Roiling region, pessimism behind Kerry's urgency on peace talks
WASHINGTON (JTA)—After 20 years of stops, starts and a bloody intifada in between, John Kerry believes he can pull out a final status Israeli-Palestinian peace deal in nine months.
What clock is the U.S. secretary of state trying to beat?
According to his aides, the one ticking down as Syria and Egypt roil into unknowable futures and Palestinians fume at the prospect of never achieving sovereignty.
“It’s becoming more complicated on the ground, and a feeling of pessimism is settling in among Israelis and Palestinians,” said a State Department official, who spoke on condition of anonymity. “It’s getting harder, not easier.”
Last Tuesday, Kerry disclosed few details about a process that has been arranged and conducted largely behind a veil of secrecy.
Kerry said the next round of meetings would be conducted in the region and that Israel had agreed to take steps to ease conditions for the Palestinians in the West Bank and the Gaza Strip.
The Gaza reference was new. Since the Hamas takeover of the strip in 2007, Israeli confidence-building measures have focused only on areas controlled by the Palestinian Authority.
“The parties have agreed to remain engaged in sustained, continuous and substantive negotiations on the core issues, and they will meet within the next two weeks in either Israel or the Palestinian territories in order to begin the process of formal negotiation,” Kerry said in an appearance at the State Department flanked by the top negotiator from each side, Tzipi Livni for Israel and Saeb Erekat for the Palestinians.

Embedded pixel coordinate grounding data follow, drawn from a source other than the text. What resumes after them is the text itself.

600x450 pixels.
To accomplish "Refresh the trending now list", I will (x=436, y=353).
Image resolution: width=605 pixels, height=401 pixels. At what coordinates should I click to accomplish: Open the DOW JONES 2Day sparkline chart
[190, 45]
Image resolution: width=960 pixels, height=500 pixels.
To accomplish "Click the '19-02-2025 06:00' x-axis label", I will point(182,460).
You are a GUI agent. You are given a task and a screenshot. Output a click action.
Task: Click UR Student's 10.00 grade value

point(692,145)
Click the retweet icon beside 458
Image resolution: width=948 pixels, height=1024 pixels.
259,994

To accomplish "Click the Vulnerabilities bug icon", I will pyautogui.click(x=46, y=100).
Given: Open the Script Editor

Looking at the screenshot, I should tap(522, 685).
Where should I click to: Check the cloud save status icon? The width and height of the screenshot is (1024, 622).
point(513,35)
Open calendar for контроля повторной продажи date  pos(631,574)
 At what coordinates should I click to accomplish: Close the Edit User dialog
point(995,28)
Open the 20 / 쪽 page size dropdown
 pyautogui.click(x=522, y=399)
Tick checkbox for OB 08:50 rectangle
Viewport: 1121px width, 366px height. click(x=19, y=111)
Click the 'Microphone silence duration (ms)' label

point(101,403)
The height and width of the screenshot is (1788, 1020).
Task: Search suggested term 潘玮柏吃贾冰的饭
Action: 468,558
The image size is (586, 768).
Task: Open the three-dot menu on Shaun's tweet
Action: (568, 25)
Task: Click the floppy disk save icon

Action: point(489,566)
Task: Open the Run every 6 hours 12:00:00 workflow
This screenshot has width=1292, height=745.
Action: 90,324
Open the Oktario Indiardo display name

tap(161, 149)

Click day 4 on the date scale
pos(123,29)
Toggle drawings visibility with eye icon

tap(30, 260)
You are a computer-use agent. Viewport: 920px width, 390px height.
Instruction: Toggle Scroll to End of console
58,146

The breadth of Kerry’s ambition is breathtaking given the failure of multiple U.S. administrations over two decades to bring the conflict to a close and end the deep skepticism that exists on both sides. In recent weeks, top Israeli officials have declared the two-state solution dead and talked of managing rather than resolving the conflict.
Kerry did not specify which issues are considered “core.” They would have to include not only the borders of a Palestinian state but also the status of Jerusalem and the fate of Palestinian refugees—issues that scuttled the 2000 Camp David talks.
Since the 2000 talks, the conventional wisdom has been to first address borders and only then proceed to the more intractable parts of the conflict.
But the clock is ticking loud enough that it appears to have roused Israeli and Palestinian leaders who had not given an inch since October 2010, when the last round of talks stopped.
“Our ability to impact the internal situation in Egypt or in Syria is very limited, but we can potentially impact our relationship with the Palestinians in a way that will increase stability in at least part of our region and perhaps better enable us to cope with the turmoil occurring elsewhere,” said Michael Oren, Israel’s ambassador to Washington.
To get the latest round of talks started, Palestinian Authority President Mahmoud Abbas gave up his insistent demand that Israel reinstate a settlement freeze prior to negotiations. Israeli Prime Minister Benjamin Netanyahu agreed to release 104 Palestinians imprisoned for violent acts dating to before the launch of the 1993 Oslo process.
Netanyahu could make such a move in part because he is secure in his government and has the backing of Israelis who for years have told pollsters that they would accept the terms of a final-status agreement negotiated by their government, said Peter Medding, an emeritus professor of political science at Hebrew University.
“He does not have anyone ready to jump ship, not at this stage,” Medding said. “There’s a clear warning sign for people to the right of him who feel he’s betraying the settlers, but who feel if they jump out, he has the Labor party supporting him from the opposition.
“Those who are unhappy with what he is doing don’t have much of an option.”
Netanyahu may be following in the footsteps of other Likud party leaders such as Ariel Sharon, Menachem Begin and Ehud Olmert, hardliners who ultimately abandoned the idea of keeping all the lands Israel captured in the 1967 Six-Day War.
“The question is, what is the alternative,” Medding said. “There is a part of Bibi that understands however terrible it is that a two-state solution is the only way to go as far as Israel is concerned. This may be the best way for Israel to proceed in an Arab world which is having its own significant problems.”
Kerry has been relentless in pushing the sides to the table, making six trips to the region in recent months and shuttling continuously between Jerusalem, Ramallah and Amman.
“This is the man, Secretary Kerry, who showed everyone that nothing can stop true believers,” Livni said last Tuesday. “And thank you for that.”
Two factors were central to the strategy pursued by Kerry and President Obama, who met Tuesday morning with the negotiators: reassure the Israelis that they would not be sold out and keep as much as possible under wraps.
Obama’s March visit to Israel, in which he emphasized the closeness of the defense relationship between the United States and Israel, as well as historic Jewish ties to the land, did much to advance the first element. And Kerry vowed to maintain the radio silence that got him this far, emphasizing that only he was authorized to speak publicly about the talks, per agreement with the parties.
“That means that no one should consider any reports, articles or other—or even rumors—reliable unless they come directly from me, and I guarantee you they won’t.”